▶ **Given instruction**
Reproduce the following data verbatim, line for line, omitting the pictures.

## START Task input

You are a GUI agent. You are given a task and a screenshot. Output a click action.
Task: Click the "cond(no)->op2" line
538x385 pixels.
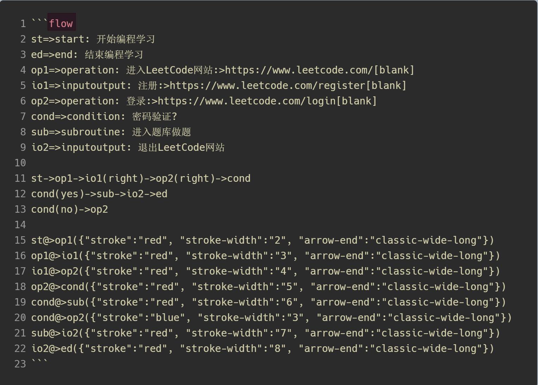(69, 209)
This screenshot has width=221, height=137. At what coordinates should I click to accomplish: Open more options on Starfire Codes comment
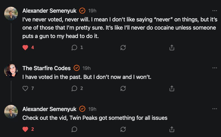215,68
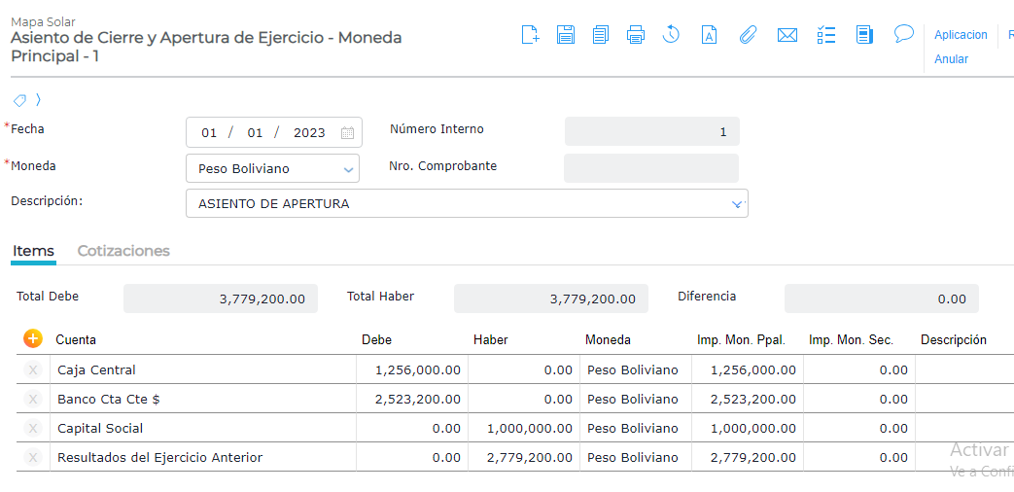Delete the Capital Social row
The height and width of the screenshot is (492, 1014).
33,429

## END Task input

▶ **Written answer**
You are a GUI agent. You are given a task and a screenshot. Output a click action.
Task: Click the "cond(no)->op2" line
538x385 pixels.
(69, 209)
This screenshot has width=221, height=137. At what coordinates should I click to accomplish: Open more options on Starfire Codes comment
215,68
Delete the Capital Social row
The height and width of the screenshot is (492, 1014).
33,429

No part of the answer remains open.